Dünyanın ve yeni nesillerin yeni şeylere bu kadar çabuk ve kısa sürede adapte olabiliyor olması beni şaşırtmanın yanında az da olsa korkutuyor. Karşımıza çıkan her yeniliğin nereden, nasıl geldiğini düşünmeden ve geçmişte zaten yaşanmış olan gelişmelerin oluşumunda yapılan hataların tekrarlanması insanlığın ilerlediği yolda önüne bakmaması ve tökezlemesi gibi geliyor. Tabii tökezlemeye rağmen devam etmek mümkün bu yüzden tartışılabilir bir teori.
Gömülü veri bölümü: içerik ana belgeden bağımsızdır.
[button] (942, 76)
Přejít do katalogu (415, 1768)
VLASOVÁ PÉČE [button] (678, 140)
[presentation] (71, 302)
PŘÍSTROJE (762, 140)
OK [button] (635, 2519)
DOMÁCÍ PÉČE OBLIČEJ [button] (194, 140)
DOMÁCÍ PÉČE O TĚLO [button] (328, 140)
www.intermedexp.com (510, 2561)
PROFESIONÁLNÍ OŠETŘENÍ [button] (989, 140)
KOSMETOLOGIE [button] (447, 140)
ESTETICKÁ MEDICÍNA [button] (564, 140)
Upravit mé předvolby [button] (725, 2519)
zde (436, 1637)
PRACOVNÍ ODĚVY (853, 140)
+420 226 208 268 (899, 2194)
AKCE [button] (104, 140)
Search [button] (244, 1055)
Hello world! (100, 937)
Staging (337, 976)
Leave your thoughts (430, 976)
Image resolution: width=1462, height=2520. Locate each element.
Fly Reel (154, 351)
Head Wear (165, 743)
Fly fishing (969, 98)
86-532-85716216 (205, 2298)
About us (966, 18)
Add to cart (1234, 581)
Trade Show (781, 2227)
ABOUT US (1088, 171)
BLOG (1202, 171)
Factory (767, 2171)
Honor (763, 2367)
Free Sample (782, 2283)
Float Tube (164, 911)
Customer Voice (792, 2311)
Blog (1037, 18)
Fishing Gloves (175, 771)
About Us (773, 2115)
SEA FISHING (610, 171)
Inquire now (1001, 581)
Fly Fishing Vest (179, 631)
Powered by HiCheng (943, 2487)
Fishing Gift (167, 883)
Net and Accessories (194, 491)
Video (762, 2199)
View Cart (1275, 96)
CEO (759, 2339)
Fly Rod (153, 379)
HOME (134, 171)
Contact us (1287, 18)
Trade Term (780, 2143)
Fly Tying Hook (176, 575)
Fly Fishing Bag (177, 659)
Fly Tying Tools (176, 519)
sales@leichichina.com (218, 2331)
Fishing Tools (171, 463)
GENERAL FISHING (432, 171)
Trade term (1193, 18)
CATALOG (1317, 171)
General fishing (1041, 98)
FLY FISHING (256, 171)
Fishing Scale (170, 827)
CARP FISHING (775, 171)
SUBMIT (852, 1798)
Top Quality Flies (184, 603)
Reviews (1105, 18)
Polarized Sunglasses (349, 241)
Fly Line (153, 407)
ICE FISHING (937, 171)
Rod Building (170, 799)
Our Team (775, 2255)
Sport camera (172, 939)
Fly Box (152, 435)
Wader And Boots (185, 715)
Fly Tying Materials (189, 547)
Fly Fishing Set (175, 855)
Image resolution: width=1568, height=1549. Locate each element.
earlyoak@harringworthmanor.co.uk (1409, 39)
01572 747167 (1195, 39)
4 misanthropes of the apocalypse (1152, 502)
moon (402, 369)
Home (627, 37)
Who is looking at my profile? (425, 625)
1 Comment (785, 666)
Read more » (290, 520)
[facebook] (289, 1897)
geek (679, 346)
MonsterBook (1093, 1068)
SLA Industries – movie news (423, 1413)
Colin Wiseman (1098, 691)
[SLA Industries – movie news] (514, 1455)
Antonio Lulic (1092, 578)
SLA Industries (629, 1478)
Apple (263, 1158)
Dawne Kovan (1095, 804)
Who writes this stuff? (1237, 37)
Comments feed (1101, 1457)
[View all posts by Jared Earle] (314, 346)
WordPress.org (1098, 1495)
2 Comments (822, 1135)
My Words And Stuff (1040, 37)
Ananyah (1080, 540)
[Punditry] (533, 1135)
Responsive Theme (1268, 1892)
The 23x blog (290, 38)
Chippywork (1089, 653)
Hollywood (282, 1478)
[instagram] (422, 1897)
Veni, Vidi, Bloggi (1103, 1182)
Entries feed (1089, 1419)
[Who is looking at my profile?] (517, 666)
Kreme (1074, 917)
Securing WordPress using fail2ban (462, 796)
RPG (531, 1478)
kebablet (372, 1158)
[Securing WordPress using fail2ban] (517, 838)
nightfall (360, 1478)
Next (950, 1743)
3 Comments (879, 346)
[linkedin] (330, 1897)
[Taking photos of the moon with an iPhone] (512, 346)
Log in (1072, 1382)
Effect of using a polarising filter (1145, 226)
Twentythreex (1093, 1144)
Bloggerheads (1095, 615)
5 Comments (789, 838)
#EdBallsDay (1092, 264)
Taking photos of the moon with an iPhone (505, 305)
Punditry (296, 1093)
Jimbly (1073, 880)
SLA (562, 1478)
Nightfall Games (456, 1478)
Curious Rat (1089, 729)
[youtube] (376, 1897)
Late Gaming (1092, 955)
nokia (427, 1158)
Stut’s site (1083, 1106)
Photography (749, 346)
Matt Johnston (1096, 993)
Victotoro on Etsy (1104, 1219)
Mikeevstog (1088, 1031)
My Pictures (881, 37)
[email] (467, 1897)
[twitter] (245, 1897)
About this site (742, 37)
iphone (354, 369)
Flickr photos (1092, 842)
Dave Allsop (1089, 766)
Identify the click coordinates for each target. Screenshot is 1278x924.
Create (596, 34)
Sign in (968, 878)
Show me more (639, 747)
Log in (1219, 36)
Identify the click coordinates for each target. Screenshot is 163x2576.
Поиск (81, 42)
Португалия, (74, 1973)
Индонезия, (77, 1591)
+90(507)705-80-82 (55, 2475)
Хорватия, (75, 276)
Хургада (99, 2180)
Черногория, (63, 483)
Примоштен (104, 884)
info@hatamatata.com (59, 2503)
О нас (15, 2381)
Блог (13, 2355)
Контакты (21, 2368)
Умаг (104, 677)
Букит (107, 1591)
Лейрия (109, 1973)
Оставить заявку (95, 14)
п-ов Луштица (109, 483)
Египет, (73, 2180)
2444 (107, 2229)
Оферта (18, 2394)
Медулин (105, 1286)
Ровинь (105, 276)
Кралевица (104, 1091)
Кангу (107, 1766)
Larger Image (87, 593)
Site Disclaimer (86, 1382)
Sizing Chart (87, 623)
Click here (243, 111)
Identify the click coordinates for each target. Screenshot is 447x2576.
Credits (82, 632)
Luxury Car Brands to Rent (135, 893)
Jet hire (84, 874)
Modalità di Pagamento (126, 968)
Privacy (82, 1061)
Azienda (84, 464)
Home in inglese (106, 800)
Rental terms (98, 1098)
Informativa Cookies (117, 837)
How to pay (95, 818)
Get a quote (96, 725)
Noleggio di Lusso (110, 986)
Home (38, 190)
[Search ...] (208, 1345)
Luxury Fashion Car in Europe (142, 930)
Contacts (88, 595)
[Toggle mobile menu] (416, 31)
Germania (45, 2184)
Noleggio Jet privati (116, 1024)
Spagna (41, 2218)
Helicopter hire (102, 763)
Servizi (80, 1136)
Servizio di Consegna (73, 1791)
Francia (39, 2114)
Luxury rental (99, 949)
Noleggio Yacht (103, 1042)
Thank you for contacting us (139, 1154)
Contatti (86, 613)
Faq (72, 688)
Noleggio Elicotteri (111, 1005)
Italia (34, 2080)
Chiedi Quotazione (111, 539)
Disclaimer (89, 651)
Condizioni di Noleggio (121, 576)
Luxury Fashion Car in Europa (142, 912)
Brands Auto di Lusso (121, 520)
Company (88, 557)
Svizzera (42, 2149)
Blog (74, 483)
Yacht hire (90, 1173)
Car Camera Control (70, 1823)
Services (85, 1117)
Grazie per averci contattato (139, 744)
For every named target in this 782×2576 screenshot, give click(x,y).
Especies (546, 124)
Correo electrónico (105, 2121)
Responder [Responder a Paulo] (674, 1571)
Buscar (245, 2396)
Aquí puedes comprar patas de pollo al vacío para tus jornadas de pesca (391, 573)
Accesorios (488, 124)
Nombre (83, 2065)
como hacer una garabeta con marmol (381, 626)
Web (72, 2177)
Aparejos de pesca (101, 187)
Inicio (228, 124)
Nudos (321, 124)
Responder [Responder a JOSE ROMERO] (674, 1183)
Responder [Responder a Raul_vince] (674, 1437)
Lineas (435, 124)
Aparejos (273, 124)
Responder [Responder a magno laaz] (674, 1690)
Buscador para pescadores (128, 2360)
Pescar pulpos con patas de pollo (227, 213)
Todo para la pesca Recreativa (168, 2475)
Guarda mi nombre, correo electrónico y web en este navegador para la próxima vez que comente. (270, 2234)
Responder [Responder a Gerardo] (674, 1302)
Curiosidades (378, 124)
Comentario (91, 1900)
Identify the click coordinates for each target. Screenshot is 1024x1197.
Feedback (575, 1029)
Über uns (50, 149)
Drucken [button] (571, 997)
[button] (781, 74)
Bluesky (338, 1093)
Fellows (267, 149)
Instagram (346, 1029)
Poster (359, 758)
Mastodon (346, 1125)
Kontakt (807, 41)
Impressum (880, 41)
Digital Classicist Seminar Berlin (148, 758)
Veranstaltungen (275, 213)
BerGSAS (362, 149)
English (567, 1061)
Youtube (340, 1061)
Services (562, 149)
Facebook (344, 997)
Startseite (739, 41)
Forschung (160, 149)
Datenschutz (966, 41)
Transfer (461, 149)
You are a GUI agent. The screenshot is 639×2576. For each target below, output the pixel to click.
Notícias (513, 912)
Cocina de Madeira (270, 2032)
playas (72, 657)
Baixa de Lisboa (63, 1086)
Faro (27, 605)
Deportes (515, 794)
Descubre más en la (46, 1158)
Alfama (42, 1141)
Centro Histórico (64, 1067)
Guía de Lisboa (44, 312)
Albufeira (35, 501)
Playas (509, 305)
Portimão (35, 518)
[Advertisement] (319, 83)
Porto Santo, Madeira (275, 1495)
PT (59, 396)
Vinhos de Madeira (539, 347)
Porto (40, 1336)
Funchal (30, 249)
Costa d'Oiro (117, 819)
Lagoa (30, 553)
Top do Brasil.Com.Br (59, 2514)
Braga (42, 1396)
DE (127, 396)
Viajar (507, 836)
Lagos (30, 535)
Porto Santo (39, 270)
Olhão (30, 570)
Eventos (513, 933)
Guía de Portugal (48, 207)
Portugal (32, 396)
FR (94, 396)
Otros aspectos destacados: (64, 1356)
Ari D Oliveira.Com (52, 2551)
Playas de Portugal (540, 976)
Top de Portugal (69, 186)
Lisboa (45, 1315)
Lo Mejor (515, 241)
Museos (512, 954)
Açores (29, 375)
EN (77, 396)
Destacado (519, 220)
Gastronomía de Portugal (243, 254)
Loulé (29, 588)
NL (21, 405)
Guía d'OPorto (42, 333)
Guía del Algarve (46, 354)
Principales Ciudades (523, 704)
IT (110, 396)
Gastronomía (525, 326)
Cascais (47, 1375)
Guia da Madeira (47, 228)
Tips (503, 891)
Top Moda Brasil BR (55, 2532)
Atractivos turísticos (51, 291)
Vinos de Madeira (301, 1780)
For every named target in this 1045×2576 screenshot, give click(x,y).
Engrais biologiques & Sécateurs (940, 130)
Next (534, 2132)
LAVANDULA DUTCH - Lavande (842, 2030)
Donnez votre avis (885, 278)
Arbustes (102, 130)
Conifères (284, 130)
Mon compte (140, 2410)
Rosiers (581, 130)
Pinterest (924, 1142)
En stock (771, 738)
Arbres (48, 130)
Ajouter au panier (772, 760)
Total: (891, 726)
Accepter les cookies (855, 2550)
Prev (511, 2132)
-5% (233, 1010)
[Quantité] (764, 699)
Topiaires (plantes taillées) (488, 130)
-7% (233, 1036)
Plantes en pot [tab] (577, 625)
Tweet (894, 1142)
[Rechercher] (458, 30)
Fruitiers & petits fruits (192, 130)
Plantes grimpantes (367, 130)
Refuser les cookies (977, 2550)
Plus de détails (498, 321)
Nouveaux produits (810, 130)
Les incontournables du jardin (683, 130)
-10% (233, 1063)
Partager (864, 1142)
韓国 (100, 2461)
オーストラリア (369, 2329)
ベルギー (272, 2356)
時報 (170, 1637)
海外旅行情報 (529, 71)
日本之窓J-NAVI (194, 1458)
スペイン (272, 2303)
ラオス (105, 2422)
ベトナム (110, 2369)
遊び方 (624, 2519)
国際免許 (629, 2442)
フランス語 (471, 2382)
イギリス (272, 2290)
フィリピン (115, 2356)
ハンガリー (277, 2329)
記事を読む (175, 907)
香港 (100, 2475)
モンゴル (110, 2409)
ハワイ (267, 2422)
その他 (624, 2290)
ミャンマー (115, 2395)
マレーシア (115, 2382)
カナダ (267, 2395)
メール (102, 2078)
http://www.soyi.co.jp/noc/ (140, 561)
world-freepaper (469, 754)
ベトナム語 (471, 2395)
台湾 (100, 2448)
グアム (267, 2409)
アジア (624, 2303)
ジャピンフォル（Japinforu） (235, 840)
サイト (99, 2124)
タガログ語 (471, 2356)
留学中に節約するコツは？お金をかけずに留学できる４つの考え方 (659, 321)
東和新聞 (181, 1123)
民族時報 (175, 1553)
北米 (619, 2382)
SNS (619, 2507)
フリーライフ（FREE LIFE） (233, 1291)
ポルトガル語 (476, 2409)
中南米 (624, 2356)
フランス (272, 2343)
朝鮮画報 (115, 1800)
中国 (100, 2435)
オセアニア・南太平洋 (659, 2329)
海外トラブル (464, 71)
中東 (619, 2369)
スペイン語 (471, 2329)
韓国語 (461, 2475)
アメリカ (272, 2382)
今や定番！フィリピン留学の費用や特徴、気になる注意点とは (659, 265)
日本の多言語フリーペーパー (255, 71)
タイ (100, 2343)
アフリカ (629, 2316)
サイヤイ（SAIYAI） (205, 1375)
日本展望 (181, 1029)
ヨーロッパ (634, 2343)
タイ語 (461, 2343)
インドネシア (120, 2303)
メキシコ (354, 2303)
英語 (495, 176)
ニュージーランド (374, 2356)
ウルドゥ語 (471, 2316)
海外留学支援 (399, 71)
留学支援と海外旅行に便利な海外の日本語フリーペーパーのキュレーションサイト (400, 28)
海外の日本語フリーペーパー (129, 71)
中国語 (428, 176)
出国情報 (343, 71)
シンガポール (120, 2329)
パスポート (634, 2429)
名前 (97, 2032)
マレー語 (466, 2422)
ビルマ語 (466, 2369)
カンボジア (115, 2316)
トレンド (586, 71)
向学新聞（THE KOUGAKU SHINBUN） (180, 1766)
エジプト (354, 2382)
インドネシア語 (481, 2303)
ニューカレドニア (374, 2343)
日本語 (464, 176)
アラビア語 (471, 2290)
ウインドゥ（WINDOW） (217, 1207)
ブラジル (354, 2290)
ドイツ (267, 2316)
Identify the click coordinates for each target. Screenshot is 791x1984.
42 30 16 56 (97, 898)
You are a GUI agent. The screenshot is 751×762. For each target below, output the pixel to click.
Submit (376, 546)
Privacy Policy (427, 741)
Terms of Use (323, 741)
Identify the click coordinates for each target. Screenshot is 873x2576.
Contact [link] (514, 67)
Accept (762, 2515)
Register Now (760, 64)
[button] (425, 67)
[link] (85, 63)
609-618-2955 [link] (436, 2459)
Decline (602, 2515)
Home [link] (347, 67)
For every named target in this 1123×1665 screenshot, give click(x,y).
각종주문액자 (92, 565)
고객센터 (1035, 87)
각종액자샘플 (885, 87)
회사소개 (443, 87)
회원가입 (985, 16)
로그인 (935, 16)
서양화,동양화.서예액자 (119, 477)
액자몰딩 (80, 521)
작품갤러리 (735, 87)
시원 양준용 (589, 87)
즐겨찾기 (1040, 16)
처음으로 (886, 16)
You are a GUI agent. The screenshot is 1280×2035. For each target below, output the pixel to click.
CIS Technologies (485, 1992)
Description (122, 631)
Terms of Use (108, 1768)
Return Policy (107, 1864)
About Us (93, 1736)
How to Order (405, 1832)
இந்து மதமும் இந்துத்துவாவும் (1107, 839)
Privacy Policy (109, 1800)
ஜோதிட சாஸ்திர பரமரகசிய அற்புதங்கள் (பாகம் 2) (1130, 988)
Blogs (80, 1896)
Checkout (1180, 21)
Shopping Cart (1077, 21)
Konuma geri dönüp toparlamam gerekirse, bu organizasyonun ulaşılabilir bir hale gelmesini sağlayan, mekanı, müzisyeni ve geriye kalan her detayı bu mükemmeliyete getiren her bireye ve gruba bir teşekkür borçluyum. Hayatım boyunca unutmayacağım, inanılmaz, kelimeler ile anlatılmaz, huzur dolu bir konserdi. Kuijken Ensemble konseri aklımda bıraktığı sorular ile yeni teoriler üzerinde düşünmemi, mükemmel bir performans ile uzun vadeli huzur ve rahatlık hissini bana yaşatan kusursuz bir etkinlikti. 12. Bach Günleri olduğu zaman bilet kuyrugunda bekleyenlerin arasında olacağımı şüphe etmeden söyleyebilirim.